Ok, first, I am posting this here, because I want brutally honest opinions.  If I'm out of line, tell me.  If I'm right, tell me!  And, if you have any suggestions, tell me!  This is partially a vent and partially a need for some ideas. 
 Smile

My FMIL and FI's Step-dad are hosting our rehearsal dinner.  FMIL is pretty much a control freak and is extremely stubborn.  When she gets something in her head, that's it.  FI and FMIL have had some pretty heated discussions around the idea that she's been married 4 times and now it's our turn to have our wedding.  She's pretty insistant on wanting to plan every detail of our wedding.  I'm greatful for the help she's given, but there are certain things that we just don't want to do her way.  Not to mention, other than the rehearsal dinner, the future in-laws are not paying one single penny for the wedding.
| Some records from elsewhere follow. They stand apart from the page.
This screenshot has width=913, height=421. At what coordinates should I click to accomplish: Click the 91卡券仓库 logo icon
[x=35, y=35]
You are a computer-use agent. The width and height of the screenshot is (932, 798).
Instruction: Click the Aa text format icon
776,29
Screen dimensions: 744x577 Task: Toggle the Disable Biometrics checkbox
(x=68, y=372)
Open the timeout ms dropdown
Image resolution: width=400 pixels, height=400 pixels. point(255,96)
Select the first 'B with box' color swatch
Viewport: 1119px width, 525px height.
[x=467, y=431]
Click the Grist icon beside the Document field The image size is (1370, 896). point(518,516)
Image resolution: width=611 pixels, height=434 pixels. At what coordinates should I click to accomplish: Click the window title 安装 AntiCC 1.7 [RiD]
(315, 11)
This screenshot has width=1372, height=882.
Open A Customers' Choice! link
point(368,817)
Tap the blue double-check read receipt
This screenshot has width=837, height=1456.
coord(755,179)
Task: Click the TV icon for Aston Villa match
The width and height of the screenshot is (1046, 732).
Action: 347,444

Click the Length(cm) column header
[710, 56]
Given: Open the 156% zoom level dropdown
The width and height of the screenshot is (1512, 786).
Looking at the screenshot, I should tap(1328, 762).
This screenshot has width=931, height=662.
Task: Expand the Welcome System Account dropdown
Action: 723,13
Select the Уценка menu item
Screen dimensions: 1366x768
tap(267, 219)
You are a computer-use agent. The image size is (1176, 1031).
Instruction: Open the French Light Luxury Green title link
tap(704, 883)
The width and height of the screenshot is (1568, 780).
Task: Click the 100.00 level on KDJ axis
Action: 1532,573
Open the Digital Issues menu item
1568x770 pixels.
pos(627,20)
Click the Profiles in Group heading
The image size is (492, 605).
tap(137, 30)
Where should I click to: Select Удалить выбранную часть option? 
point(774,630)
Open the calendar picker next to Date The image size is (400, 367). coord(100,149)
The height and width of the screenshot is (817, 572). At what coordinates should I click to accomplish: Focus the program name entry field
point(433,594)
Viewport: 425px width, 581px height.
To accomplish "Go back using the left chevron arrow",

Which is fine.  My parents offered to pay for part and FI and I are taking care of the rest. 

Anyway, sorry about the long background...here's my dilemna.  Our reception is going to have a hockey theme to the decor.  Still classy, but little things like mini hockey sticks incorporated into our centerpieces and a hockey rink groom's cake, etc.  And, our colors are black and white with red accents.  Well, FMIL, decided to purchase black and white striped plates for the rehearsal dinner because they match the colors and they're "referee like".  This is fine.  I'm ok with that...no biggie. 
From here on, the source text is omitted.